Had he done what he was supposed to do, this still would have been a tragedy and maybe some officers would have been killed as well, but some of the victims might have survived. If nothing else, those children who were dying in that room begging for help might have died in the care of adults who were doing their utmost to save them rather than bleeding out on the floor in a state of terror because they were at the mercy of a monster. Arredondo’s stupidity or cowardice (or both) didn’t allow them that chance. Arredondo sat their for more than an hour waiting for a key to a door that was never locked. And still this walking failure has the gall to let his lawyer claim he did the right thing.

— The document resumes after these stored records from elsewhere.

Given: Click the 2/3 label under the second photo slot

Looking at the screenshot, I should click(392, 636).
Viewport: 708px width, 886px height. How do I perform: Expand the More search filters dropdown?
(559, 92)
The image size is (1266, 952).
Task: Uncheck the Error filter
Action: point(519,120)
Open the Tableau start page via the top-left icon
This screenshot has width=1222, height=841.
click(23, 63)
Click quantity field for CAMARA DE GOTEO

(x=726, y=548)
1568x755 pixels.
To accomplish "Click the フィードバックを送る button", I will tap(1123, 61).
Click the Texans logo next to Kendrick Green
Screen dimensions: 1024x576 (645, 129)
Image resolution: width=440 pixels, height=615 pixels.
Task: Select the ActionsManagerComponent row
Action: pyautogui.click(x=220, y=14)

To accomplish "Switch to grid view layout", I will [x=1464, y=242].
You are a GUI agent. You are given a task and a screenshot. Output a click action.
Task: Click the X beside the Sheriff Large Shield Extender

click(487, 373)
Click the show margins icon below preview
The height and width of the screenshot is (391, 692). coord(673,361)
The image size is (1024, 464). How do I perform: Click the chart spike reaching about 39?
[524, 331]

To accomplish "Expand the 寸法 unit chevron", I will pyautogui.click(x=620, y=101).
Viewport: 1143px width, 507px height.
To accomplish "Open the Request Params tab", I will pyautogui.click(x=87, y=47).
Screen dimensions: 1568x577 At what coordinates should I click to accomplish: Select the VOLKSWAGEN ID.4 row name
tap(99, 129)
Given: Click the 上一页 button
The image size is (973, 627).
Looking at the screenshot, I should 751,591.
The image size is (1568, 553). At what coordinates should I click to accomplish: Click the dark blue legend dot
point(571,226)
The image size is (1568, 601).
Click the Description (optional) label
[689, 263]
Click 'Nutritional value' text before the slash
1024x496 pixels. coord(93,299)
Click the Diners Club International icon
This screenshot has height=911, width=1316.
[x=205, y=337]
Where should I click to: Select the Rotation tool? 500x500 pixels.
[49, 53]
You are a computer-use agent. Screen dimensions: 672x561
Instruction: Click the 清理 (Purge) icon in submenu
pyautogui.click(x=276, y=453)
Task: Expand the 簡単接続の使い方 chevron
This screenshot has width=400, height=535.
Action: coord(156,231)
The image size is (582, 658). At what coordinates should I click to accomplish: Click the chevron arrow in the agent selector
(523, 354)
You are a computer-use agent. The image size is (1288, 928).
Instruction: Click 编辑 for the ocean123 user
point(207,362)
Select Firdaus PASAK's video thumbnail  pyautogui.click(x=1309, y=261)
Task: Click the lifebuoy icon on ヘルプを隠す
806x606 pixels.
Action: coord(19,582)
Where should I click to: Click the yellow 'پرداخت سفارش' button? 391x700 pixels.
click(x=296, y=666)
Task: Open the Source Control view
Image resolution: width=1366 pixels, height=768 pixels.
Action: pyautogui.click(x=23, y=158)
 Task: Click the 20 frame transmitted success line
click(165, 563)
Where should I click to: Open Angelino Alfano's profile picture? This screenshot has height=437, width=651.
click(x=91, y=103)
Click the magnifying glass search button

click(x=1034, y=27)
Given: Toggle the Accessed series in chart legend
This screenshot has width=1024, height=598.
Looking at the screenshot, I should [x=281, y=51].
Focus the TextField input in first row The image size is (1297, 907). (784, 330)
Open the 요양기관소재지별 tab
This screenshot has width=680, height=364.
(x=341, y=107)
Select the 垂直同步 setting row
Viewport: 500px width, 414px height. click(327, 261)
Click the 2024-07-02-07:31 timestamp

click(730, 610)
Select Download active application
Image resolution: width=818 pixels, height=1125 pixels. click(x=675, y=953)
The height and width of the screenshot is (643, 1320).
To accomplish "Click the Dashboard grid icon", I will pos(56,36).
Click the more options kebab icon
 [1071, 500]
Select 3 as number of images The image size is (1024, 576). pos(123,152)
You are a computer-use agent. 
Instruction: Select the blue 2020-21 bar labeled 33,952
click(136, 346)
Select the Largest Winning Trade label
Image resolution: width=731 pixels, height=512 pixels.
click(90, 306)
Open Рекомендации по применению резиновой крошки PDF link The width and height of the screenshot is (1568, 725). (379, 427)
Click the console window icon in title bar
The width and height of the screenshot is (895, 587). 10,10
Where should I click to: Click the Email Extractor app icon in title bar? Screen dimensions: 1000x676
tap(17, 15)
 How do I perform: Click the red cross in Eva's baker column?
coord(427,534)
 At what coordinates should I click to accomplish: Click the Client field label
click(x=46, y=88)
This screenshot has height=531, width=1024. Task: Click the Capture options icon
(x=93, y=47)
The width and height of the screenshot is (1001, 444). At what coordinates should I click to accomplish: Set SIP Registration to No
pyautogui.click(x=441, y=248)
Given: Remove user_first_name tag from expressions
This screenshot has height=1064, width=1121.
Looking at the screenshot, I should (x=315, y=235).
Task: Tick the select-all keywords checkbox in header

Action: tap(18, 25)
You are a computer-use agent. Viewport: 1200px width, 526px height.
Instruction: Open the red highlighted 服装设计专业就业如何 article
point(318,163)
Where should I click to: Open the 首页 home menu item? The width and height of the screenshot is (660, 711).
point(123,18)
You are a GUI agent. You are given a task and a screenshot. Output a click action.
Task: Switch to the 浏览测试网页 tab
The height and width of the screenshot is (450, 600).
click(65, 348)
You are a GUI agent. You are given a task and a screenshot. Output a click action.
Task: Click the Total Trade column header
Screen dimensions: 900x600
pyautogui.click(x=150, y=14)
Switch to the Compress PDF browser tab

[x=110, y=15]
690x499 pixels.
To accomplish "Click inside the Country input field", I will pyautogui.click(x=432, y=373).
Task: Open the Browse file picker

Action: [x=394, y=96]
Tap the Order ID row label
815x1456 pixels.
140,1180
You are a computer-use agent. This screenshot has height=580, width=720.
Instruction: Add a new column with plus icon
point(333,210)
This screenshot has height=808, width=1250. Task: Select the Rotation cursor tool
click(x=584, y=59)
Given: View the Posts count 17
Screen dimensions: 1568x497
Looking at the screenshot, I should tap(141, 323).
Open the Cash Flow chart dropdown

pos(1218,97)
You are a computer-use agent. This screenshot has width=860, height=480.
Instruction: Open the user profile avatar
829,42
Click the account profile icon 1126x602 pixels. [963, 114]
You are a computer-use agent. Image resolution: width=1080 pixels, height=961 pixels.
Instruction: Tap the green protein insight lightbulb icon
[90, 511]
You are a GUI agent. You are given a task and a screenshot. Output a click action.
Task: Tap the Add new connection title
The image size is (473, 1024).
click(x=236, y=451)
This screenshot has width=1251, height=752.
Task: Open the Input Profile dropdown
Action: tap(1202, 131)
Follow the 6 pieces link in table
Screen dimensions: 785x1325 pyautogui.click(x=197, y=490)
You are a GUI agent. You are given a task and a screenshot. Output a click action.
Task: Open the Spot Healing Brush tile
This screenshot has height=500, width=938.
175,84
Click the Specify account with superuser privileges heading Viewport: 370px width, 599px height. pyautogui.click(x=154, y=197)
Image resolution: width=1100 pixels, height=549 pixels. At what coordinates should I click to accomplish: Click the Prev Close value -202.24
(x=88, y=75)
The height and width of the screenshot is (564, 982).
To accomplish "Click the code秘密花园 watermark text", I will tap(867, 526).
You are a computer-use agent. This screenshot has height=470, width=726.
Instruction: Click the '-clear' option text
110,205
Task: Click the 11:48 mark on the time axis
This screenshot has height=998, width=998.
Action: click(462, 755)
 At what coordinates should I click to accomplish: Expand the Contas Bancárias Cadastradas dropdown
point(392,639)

Some say that police work is 95% boredom, 5% shear terror. They are right, but the scary part is that you never know when the terror will occur. Anyone can look at a situation and in the calm of an office or living room, criticize what was done, it doesn’t change the fact that based on what Chief knew, Chief did everything he knew how to save the children and school employees on May 24th. He was actively engaged in finding a means to get to the shooter while simultaneously directing other officers to remove the children and school employees that were in the “line of fire”…
Would the District have preferred a gunfight with officers in the hallway to break out again, and during that firefight, say 20 or 30 children across the hall are killed? And, what if some of them were killed by police officer fire? Chief Arredondo did the right thing.
From there his attorney goes on to blame everything and everyone else for what happened: [emphasis in original]
Director McCraw’s’ myopic viewpoint of this incident as only a school shooting, should be debunked for good. If the district provided ballistic shields capable of stopping a high velocity bullet, it could have been different. If the district had installed key card operating door access with magnetic locking plates, it could have been different. If an officer had arrived at the school before the shooter gained access into the rooms with children in them, it could have been different. If the district erected six-foot fences around the school leaving only one entrance/exit, it could have been different. If school employees did as they were told and kept their doors always locked during periods of instruction, as the district policy dictates, it could have been different. If radios worked inside the classroom buildings, it could have been different. If the school had extraction tools available to the police, it could have been different. If the school district would have
prioritized Chief Arredondo’s request over a year prior to the incident, for key-card locks, better fencing, better training, and more equipment, if could have been different. You need to remember when you point your finger and someone, three fingers are pointing back at you. You cannot exonerate the principal with unlocked doors and crucify the police chief that made it known over a year before…
It’s a shame none of those things happened but none of it changes that fact that when Arredondo arrived at the scene that day he had a job to do. That job, unfortunately, has been the subject of police training nationwide for many years. Arredondo had received that training but he did not do the job. When it mattered the most, he failed to do what was expected and required. It’s a shame he can’t be prosecuted for that failure but I certainly hope he’s sued into oblivion.